> Goal
Put the lines starting at the one containing "Viewport: 1316px width, 912px height." and ending at the one containing "will (x=1101, y=92)." into a numbered list, leaving out any blank lines.

━━━ Data for this task

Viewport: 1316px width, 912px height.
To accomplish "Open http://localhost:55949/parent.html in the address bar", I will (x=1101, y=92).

━━━━━━
━━━ Data for this task

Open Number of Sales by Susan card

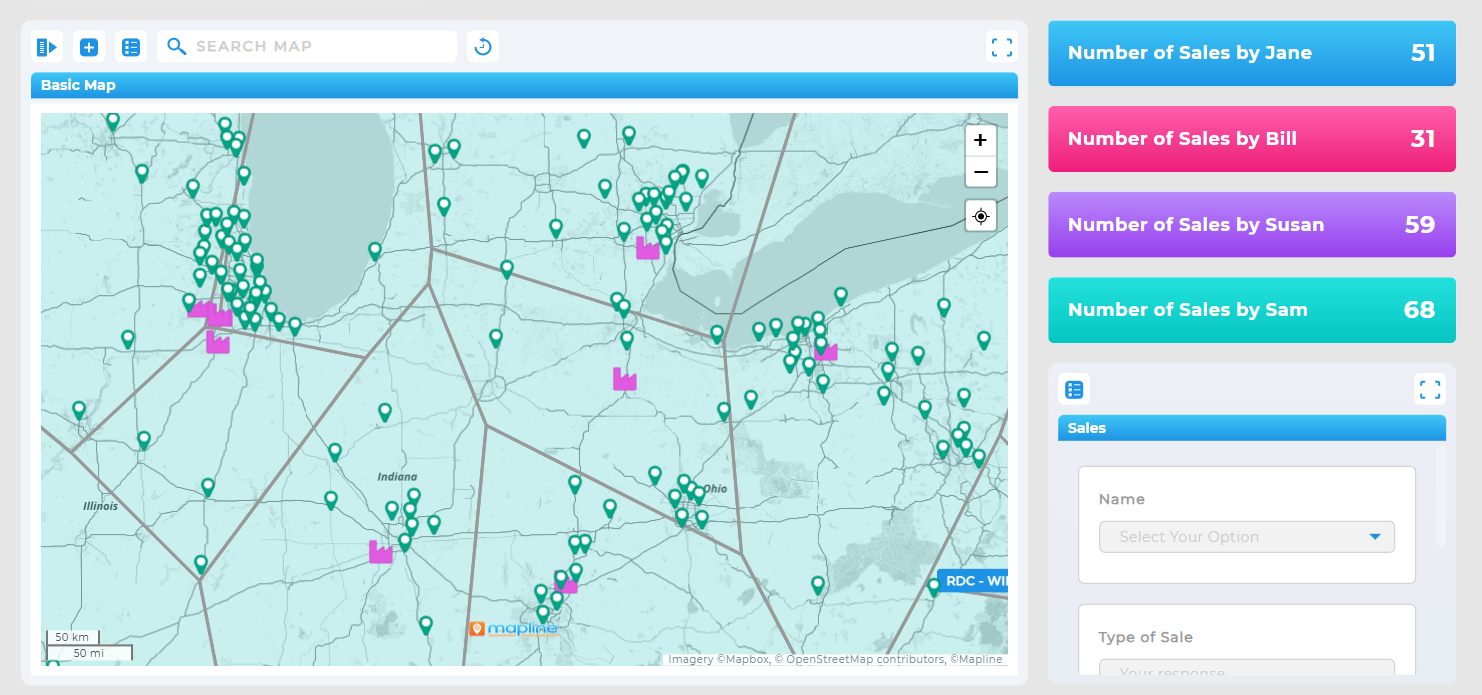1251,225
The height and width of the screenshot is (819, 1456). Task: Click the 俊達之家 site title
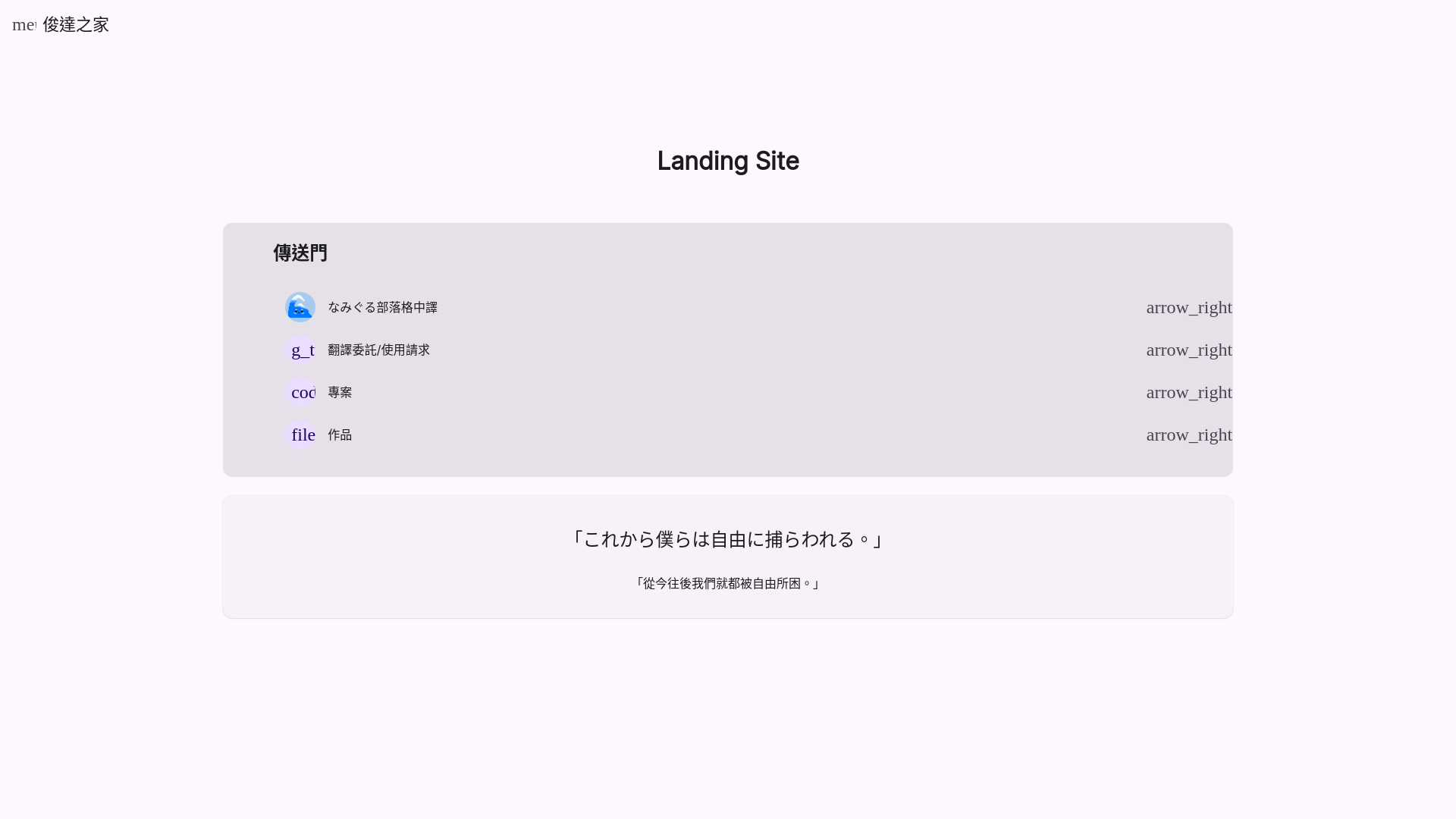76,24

━━━━━━

> Exercise response
1. Viewport: 1316px width, 912px height.
2. To accomplish "Open http://localhost:55949/parent.html in the address bar", I will (x=1101, y=92).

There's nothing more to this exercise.